Challenge Day #10

When a Butterfly Sneezes: A Guide for Helping Kids Explore Interconnections in Our World Through Favorite Stories by Linda Booth Sweeney

Like many books that have influenced me, this one is meant to teach.  According to Dawna Markove in the forward to the book, Booth Sweeney sets out to answer the question, “How do we teach children to think for themselves, to think with open minds, to think in such a way that they take responsibility for their own lives?” This is a question I have encouraged and tried to answer with each interaction I’ve had with a child in my 40 + years in education.
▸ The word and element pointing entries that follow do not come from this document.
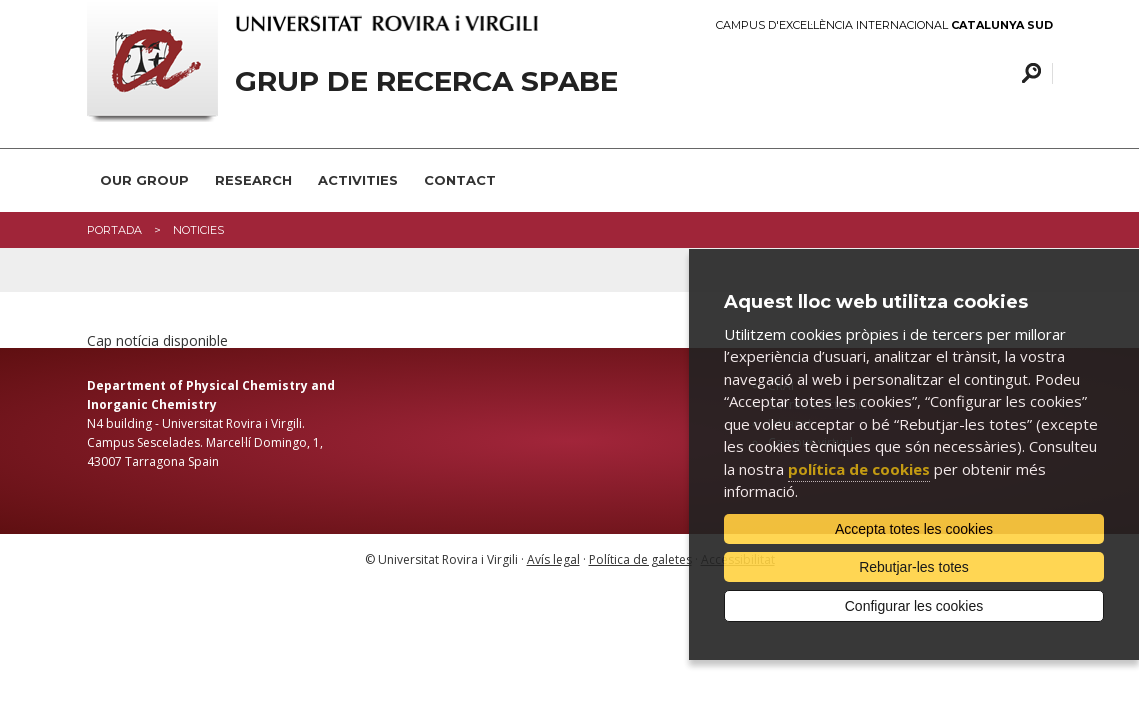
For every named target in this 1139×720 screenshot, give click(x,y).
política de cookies (859, 469)
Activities (358, 180)
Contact (460, 180)
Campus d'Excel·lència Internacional (884, 25)
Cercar (1028, 73)
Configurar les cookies (914, 606)
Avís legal (553, 559)
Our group (144, 180)
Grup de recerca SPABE (426, 81)
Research (253, 180)
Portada (114, 230)
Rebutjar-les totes (914, 567)
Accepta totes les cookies (914, 529)
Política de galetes (640, 559)
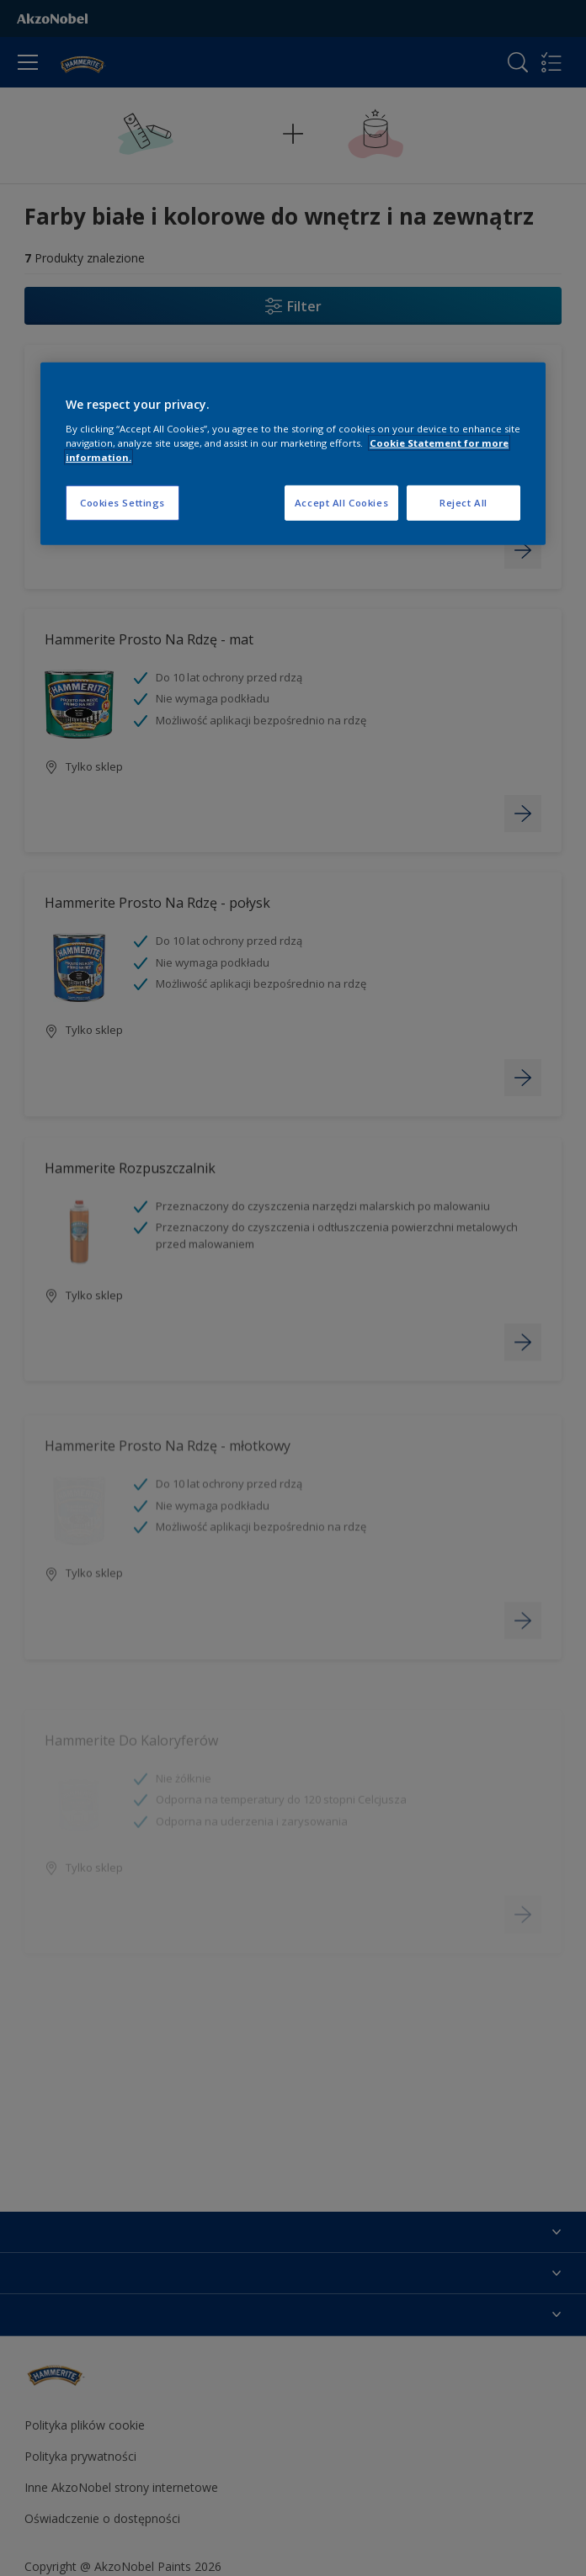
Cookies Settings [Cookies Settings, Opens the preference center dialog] (122, 502)
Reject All (463, 502)
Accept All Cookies (341, 502)
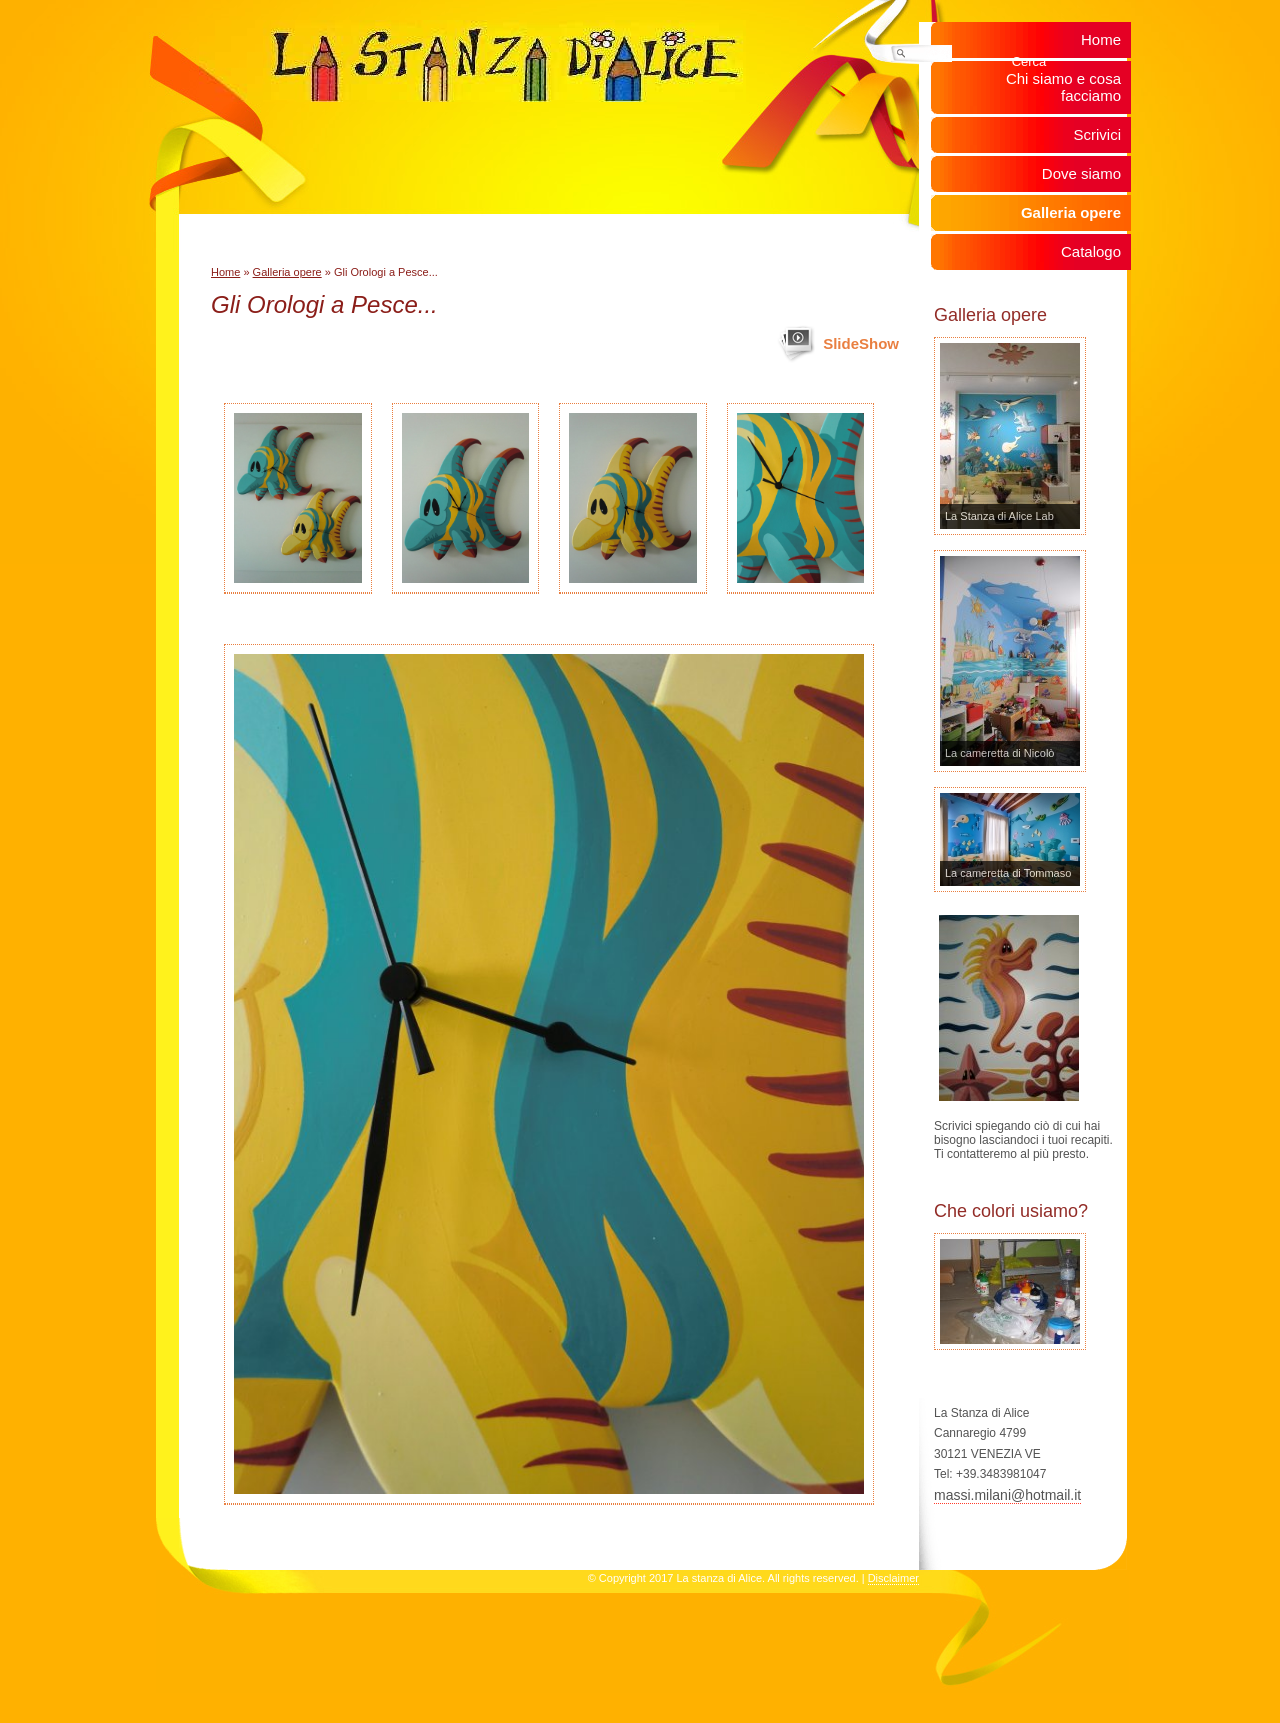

The book is about shifting from linear cause and effect style thinking to thinking about interconnectedness and feedback loops which are at the heart of systems thinking.  I love that the author provides a list of children’s literature to assist in teaching each of the following concepts:
  • Simple interconnectedness
  • Circular feedback
  • The horizons and delays
  • Unintended consequences
  • Exponential growth
  • Escalation
  • Levels of perspective
  • Nested systems
  • Structure drives behavior
  • Limits to success
  • Fixes that fail
  • Shifting the burden

When I struggle to explain systems thinking I find myself turning to this book because I believe that systems thinking will help shift the world and I also believe children’s literature is a powerful teaching tool.  I have always been a teacher who is able to take complex concepts and bring them to the level of teaching them to young children to distill things down to their essence.  The paradox in schools is that children are natural systems thinkers and education attempts to force students to think more linear. 

In Part I of the book Booth Sweeney shares, “One of the most profound and practical habits I’ve learned from systems thinking is to consciously look at a system from multiple perspectives—actually, from multiple levels of perspective.” I like the fit this idea has to Perceptual Control Theory (PCT) and how I approach looking at life’s challenges.

In the book she uses four different levels of perception, but in PCT we look at eleven.  Her four levels are in alignment to the eleven in PCT but easier for most folks to differentiate.  She talks about events, then patterns, then structures, then mental models.  At its core this idea of going up levels can be captured in asking, “Why?” repeatedly.  Going down levels is about asking “How?”

In Part II there are tips for sharing system thinking concepts with children:
  1. Begin with what happened
  2. Trace cause-and-effect relationships
  3. Introduce the language of causality
  4. Ask causal questions
  5. Encourage kids to create their own stories
  6. Help children show what they already know
  7. Choosing stories


In Part III is a lesson for each of the children’s books. Booth Sweeney shares two books I have used several times with adults in helping them to better understand systems thinking - The Old Ladies Who Like Cats by Carol Greene, and Zoom by Istvan Banyai. At the core of PCT is understanding systems which is often not an easy shift for adults.


Becoming a systems thinker has served me by helping me look deeply into a problem to approach it from different levels of perception and to seek an understanding of the interconnectedness of all the world.  Once we understand the web of life we become more globally aware and understand how each of us is in relationship with others and the world around us – in ways that may not be apparent without deep systems thinking.